Dans la même lettre ouverte, Lénine affirme pour la première fois qu’il est possible d’être à la fois militant du parti bolchevik et partisan de l’indépendance complète de l’Ukraine. C’était une réponse à l’une des questions clés posées un an plus tôt par Shakhraï, expulsé du parti avant son assassinat par les Blancs. Lénine affirmait en outre :
L’une des choses qui distinguent les borotbistes des bolcheviks est qu’ils insistent sur l’indépendance inconditionnelle de l’Ukraine. Les bolcheviks ne considéreront pas cela comme un obstacle à l’effort prolétarien concerté. [23]

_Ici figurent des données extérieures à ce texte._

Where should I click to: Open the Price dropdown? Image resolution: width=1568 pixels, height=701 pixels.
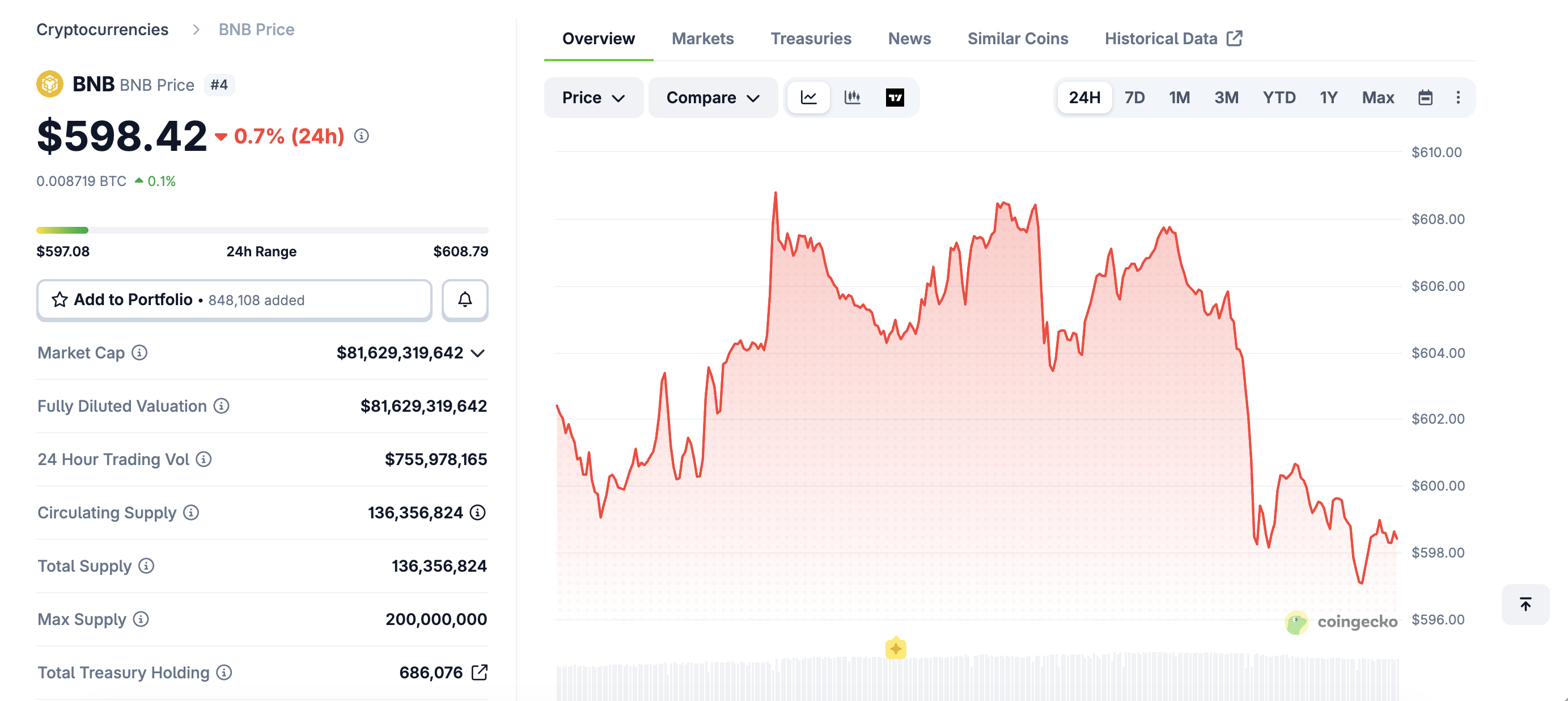coord(593,97)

L’effet était spectaculaire et avait une signification stratégique. Les insurrections des masses ukrainiennes ont contribué à la défaite de Dénikine. En mars 1920, le congrès borotbiste décida la dissolution de l’organisation et l’entrée de ses militants dans le parti bolchevik. La direction borotbiste a pris la position suivante : elle s’unirait aux bolcheviks pour contribuer à l’extension internationale de la révolution prolétarienne. Les perspectives d’une Ukraine soviétique indépendante seraient beaucoup plus prometteuses dans le cadre de la révolution mondiale qu’au niveau panrusse. Avec un grand soulagement, Lénine déclara :
« Au lieu d’une révolte des borotbistes, qui semblait inévitable, nous constatons que, grâce à la politique correcte du Comité central, qui a été menée si magnifiquement par le camarade Rakovsky, tous les meilleurs éléments parmi les borotbistes ont rejoint notre parti sous notre contrôle. …. Cette victoire valait quelques bons combats. » [24]

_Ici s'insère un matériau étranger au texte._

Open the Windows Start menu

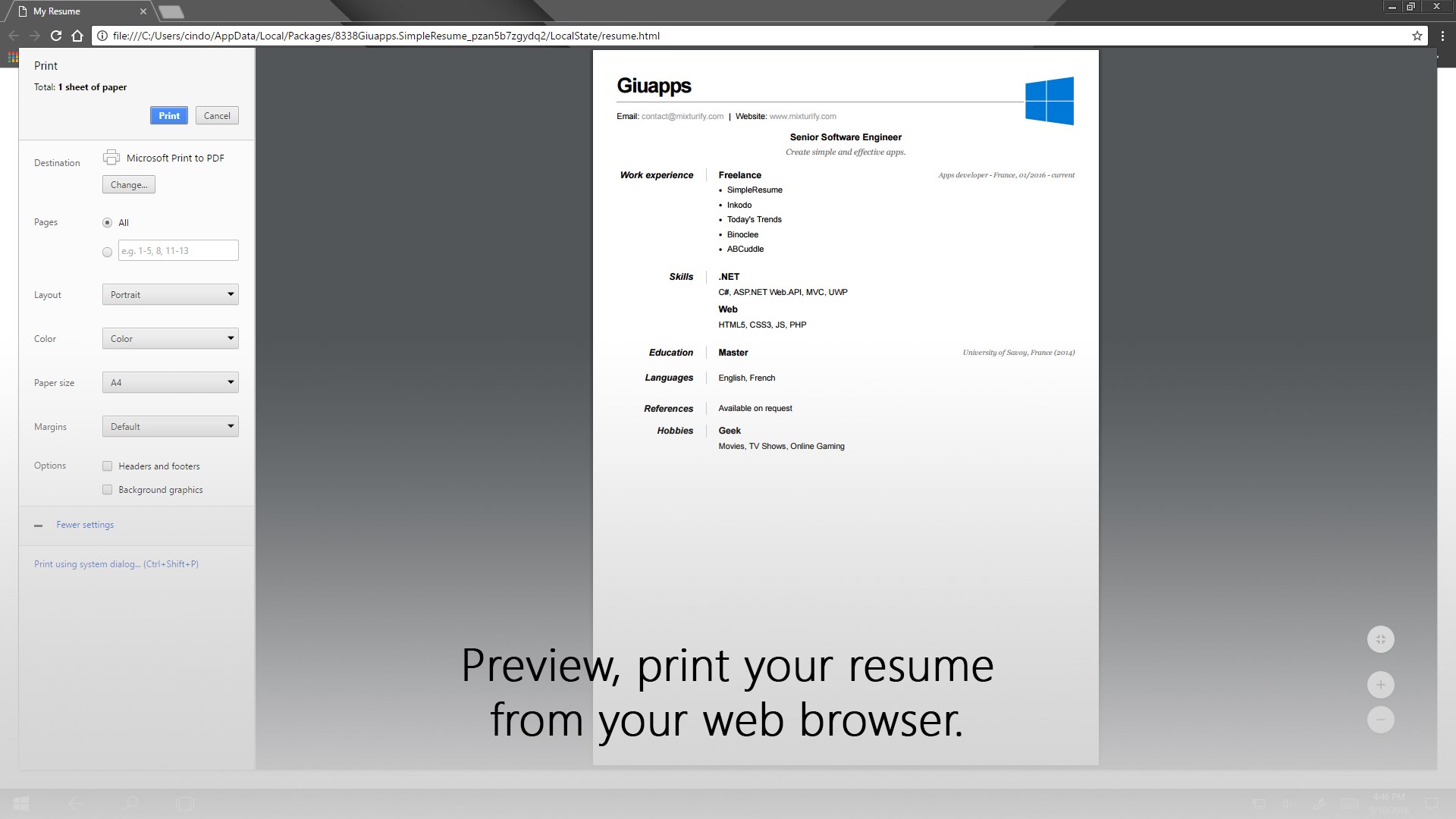21,803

En 1923, un historien communiste a fait remarquer que c’est en grande partie sous l’influence des borotbistes que le bolchevisme a subi l’évolution de « le Parti communiste russe en Ukraine » pour devenir le « Parti communiste d’Ukraine ». [25] Même ainsi, il restait une organisation régionale du Parti communiste russe (bolchevique) et n’avait pas le droit d’être une section du Komintern.
La fusion des borotbistes avec les bolcheviks a eu lieu juste avant une nouvelle crise politique – l’invasion de l’Ukraine par l’armée bourgeoise polonaise accompagnée de troupes ukrainiennes sous le commandement de Petlyura, et la guerre soviéto-polonaise qui en a résulté. Cette fois, le grand chauvinisme russe des masses se déchaîna à une échelle et avec une agression qui échappèrent à toute retenue des bolcheviks.
Pour les éléments conservateurs de Russie, c’était une guerre contre un ennemi héréditaire, avec la réémergence duquel ils ne pouvaient pas se réconcilier en tant que nation indépendante – une véritable guerre russe, bien que menée par des internationalistes bolcheviks. Pour les grecs orthodoxes, c’était un combat contre le peuple incorrigible dans sa loyauté envers le catholicisme romain, une croisade chrétienne même si elle était menée par des communistes impies. [26]
Les masses ont été émues par la défense de la Russie «une et indivisible», une humeur attisée par la propagande. Izvestia a publié un poème presque incroyablement réactionnaire glorifiant l’État russe. Son message était qu' »il y a aussi longtemps, le tsar Ivan Kalita s’est réuni dans tous les pays de Russie, un par un… maintenant tous les dialectes, et tous les pays, tout le monde multinational seront réunis dans une nouvelle foi afin de « apporter leur puissance et leurs richesses aux palais du Kremlin ». [27]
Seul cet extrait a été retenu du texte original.